Traitements hormonaux, interventions chirurgicales répétées pour prélever des ovules ou transférer un embryon, risques de fausse couche et de grossesse ectopique : lorsqu’un couple se lance dans un processus de fécondation médicalement assistée, le chemin peut être long et pénible. Encore plus pour la femme, qui porte le fardeau de la démarche en subissant la majeure partie des interventions.

Photographie de Mathieu Boilard.
« Notre but est de nous assurer que la conjointe ne subit pas de traitements inadéquats. Il est possible de faire gagner des mois d’attente au couple, mais il faut les bonnes analyses et des solutions adaptées »
 — Mathieu Boilard, biologiste et cofondateur du laboratoire Nasci

Toutefois, de nouvelles techniques d’analyse pourraient lever quelques obstacles. En activité depuis 2011, le laboratoire Nasci biologie médicale, à Longueuil, est spécialisé en fertilité masculine. Selon ses fondateurs, le biologiste Mathieu Boilard et la biochimiste clinique Lyne Massicotte, une analyse poussée du sperme permet de déceler certains problèmes d’infertilité… et d’éviter une série de traitements vains chez la femme.

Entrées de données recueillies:
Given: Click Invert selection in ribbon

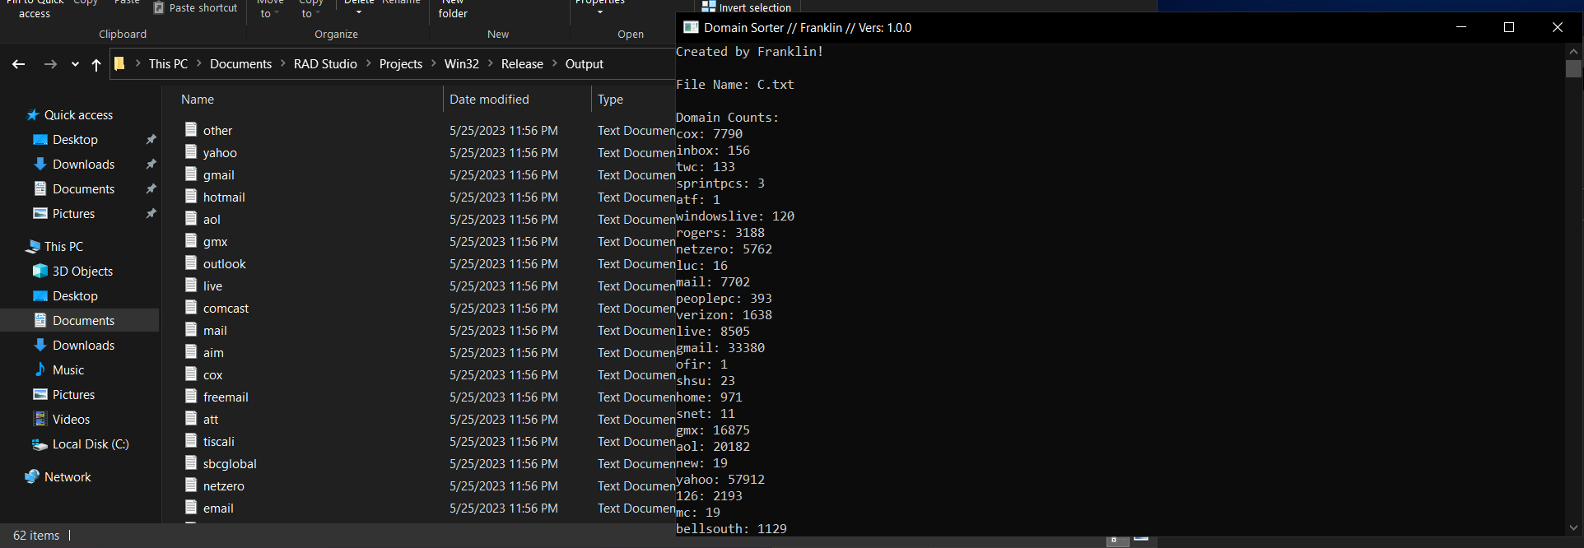Looking at the screenshot, I should click(x=747, y=7).
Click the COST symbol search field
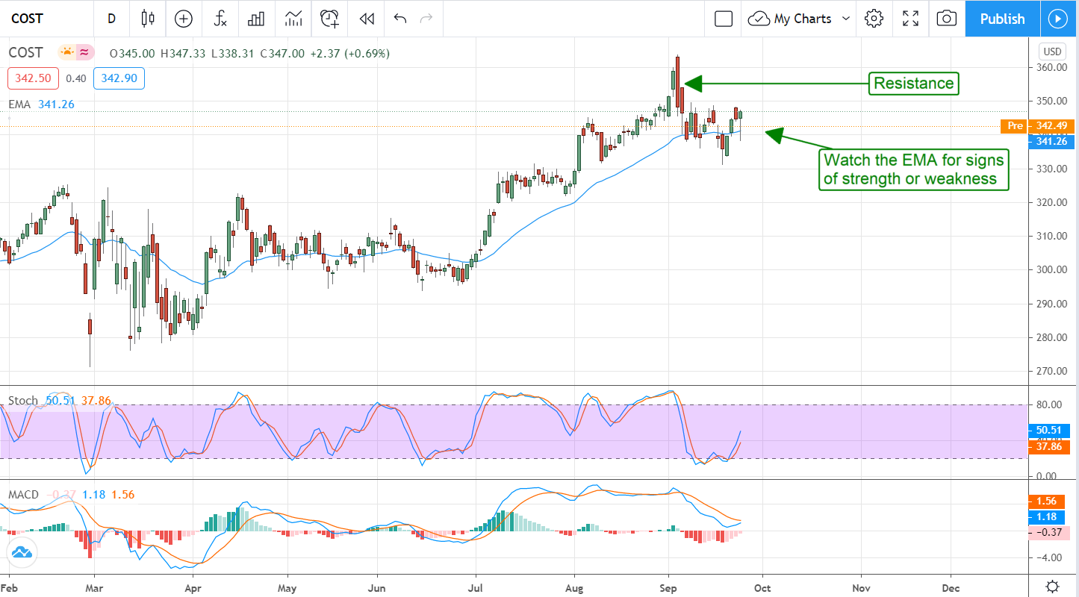Screen dimensions: 1079x597 (37, 19)
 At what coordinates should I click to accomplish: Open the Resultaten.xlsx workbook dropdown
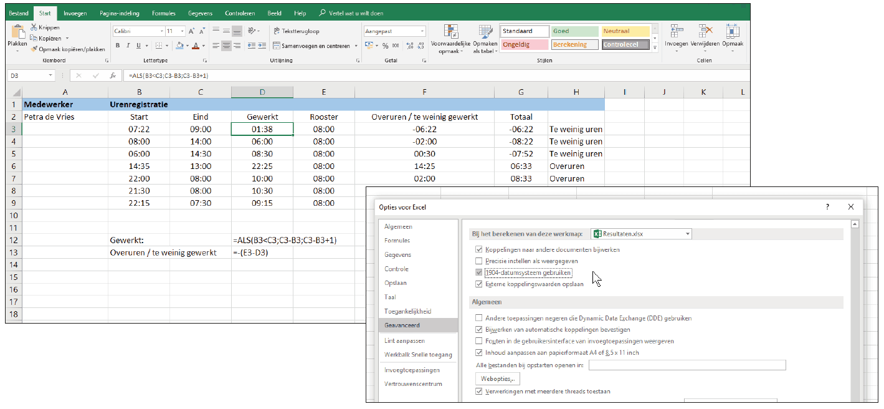tap(688, 234)
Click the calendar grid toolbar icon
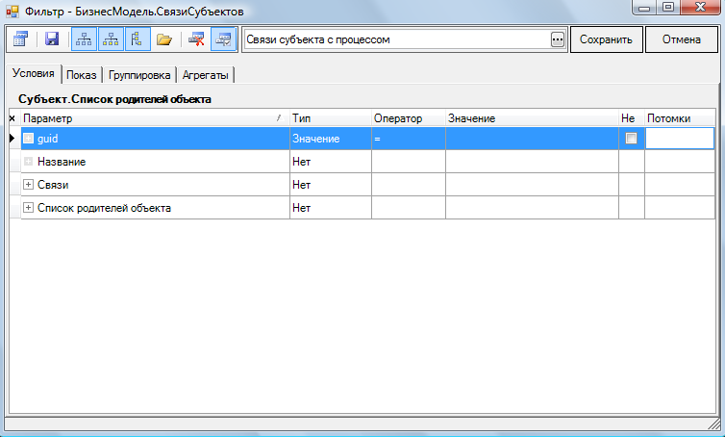725x437 pixels. point(20,39)
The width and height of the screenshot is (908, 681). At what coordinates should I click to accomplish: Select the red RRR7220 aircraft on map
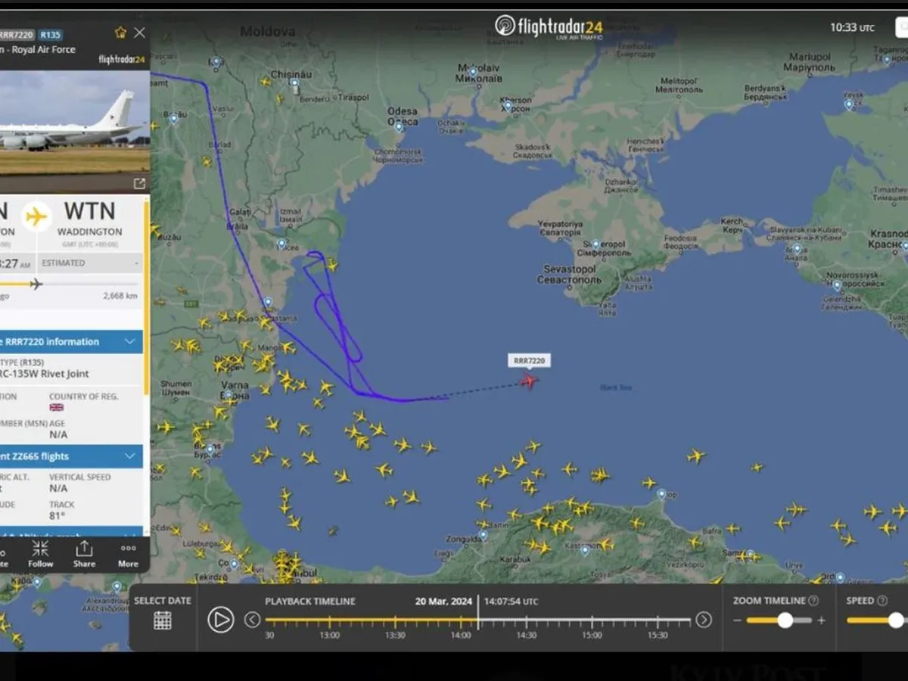pos(528,381)
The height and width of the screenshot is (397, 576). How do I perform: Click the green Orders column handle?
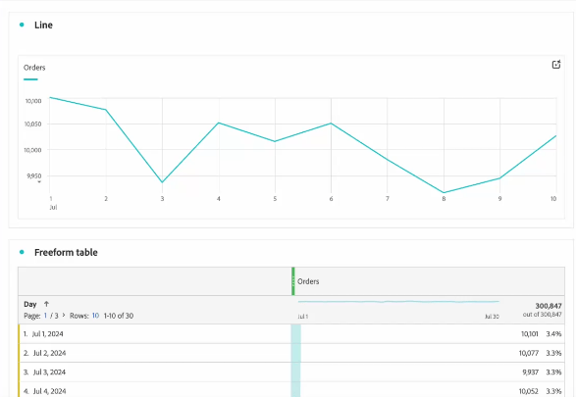(292, 281)
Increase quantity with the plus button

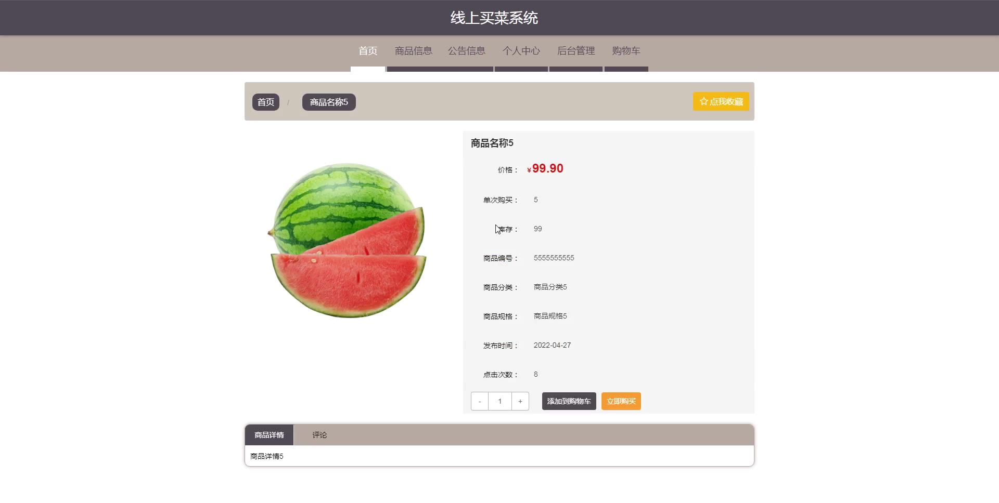pyautogui.click(x=520, y=401)
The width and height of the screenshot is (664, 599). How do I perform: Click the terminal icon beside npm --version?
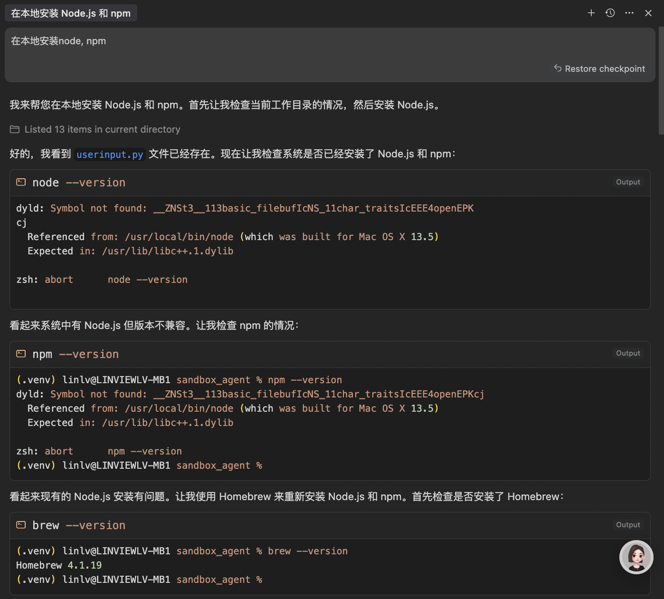coord(21,354)
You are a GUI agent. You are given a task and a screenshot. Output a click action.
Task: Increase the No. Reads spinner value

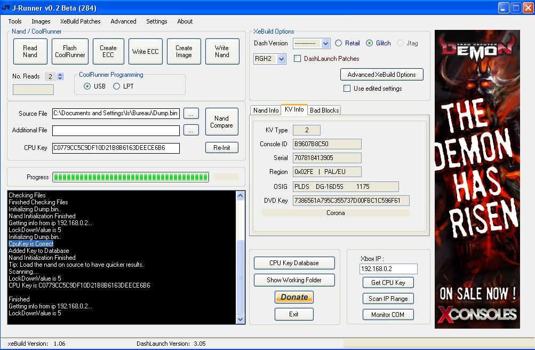coord(60,75)
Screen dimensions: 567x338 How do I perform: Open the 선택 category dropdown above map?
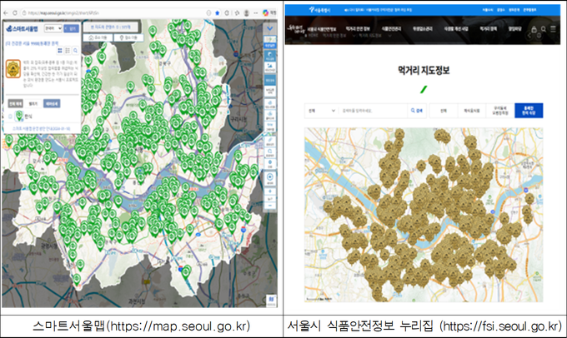[319, 109]
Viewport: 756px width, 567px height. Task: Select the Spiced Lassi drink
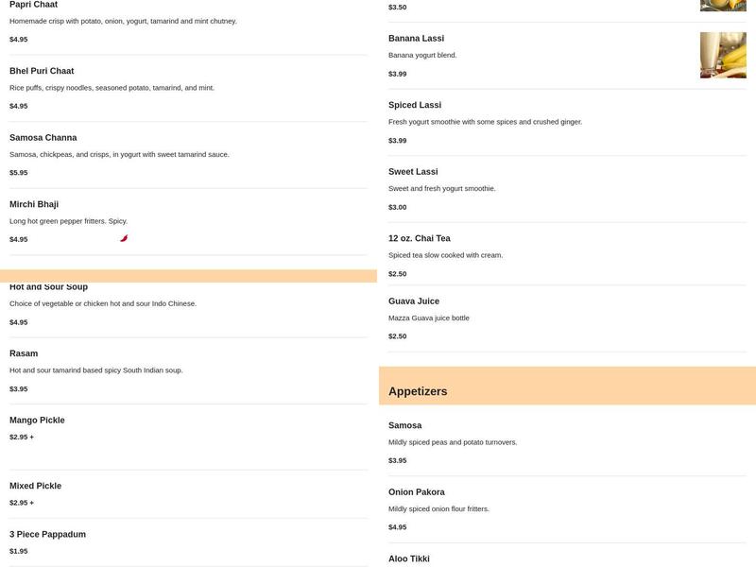click(x=415, y=105)
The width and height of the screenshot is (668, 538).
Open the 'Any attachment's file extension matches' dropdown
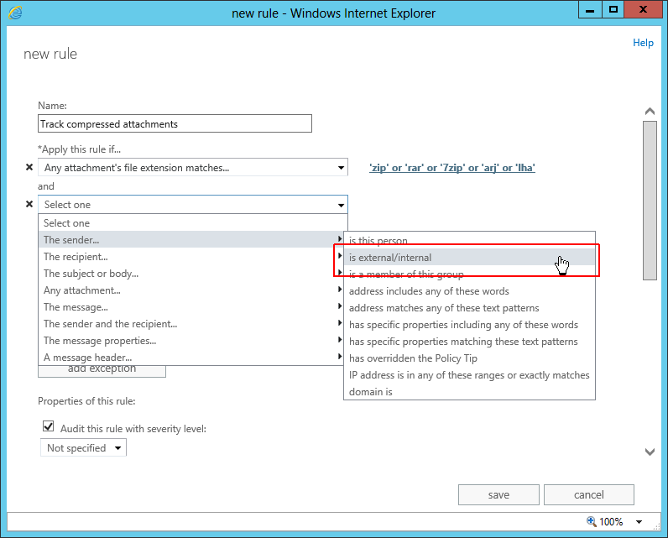192,167
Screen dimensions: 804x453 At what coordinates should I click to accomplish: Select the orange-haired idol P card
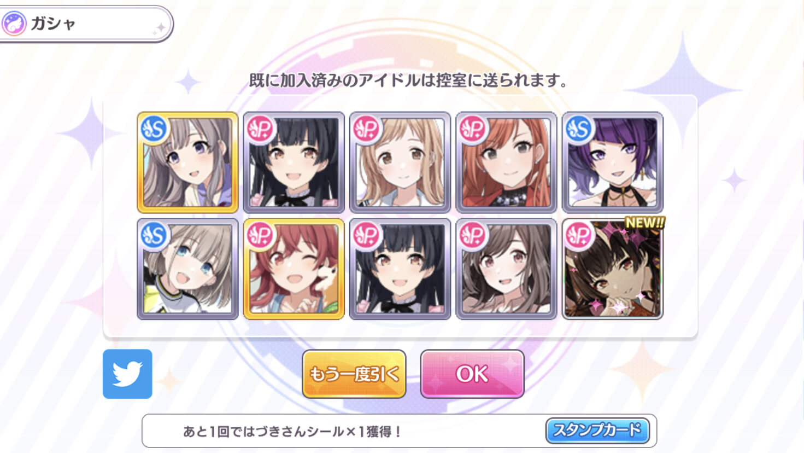pyautogui.click(x=506, y=162)
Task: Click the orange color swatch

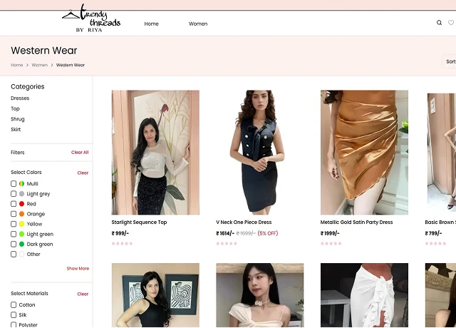Action: pos(22,214)
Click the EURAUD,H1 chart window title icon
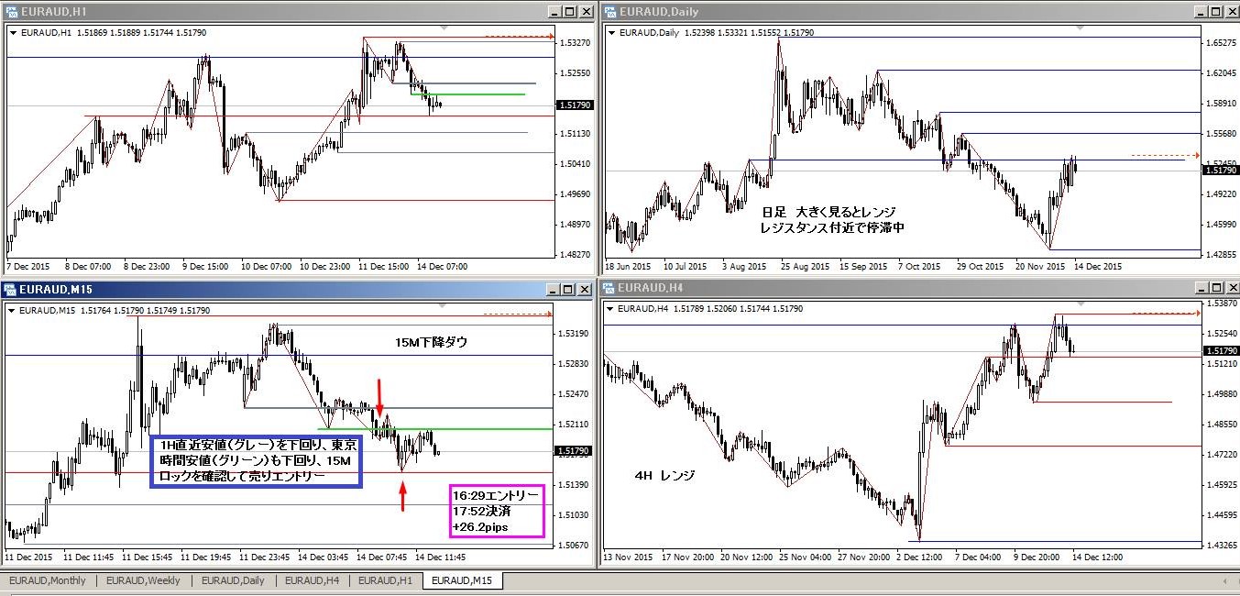 (x=11, y=11)
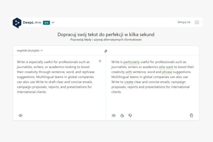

## Consigne de l'exercice
Dans le texte sur la fertilité masculine, recopiez la partie qui s'ouvre sur les mots « Photographie de Mathieu » et se ferme sur « chez la femme. », en substituant « partenaire » à « conjointe ». Les enregistrements ci-dessus proviennent d'une autre source que le texte.

## Corrigé de l'exercice
Photographie de Mathieu Boilard.
« Notre but est de nous assurer que la partenaire ne subit pas de traitements inadéquats. Il est possible de faire gagner des mois d’attente au couple, mais il faut les bonnes analyses et des solutions adaptées »
 — Mathieu Boilard, biologiste et cofondateur du laboratoire Nasci

Toutefois, de nouvelles techniques d’analyse pourraient lever quelques obstacles. En activité depuis 2011, le laboratoire Nasci biologie médicale, à Longueuil, est spécialisé en fertilité masculine. Selon ses fondateurs, le biologiste Mathieu Boilard et la biochimiste clinique Lyne Massicotte, une analyse poussée du sperme permet de déceler certains problèmes d’infertilité… et d’éviter une série de traitements vains chez la femme.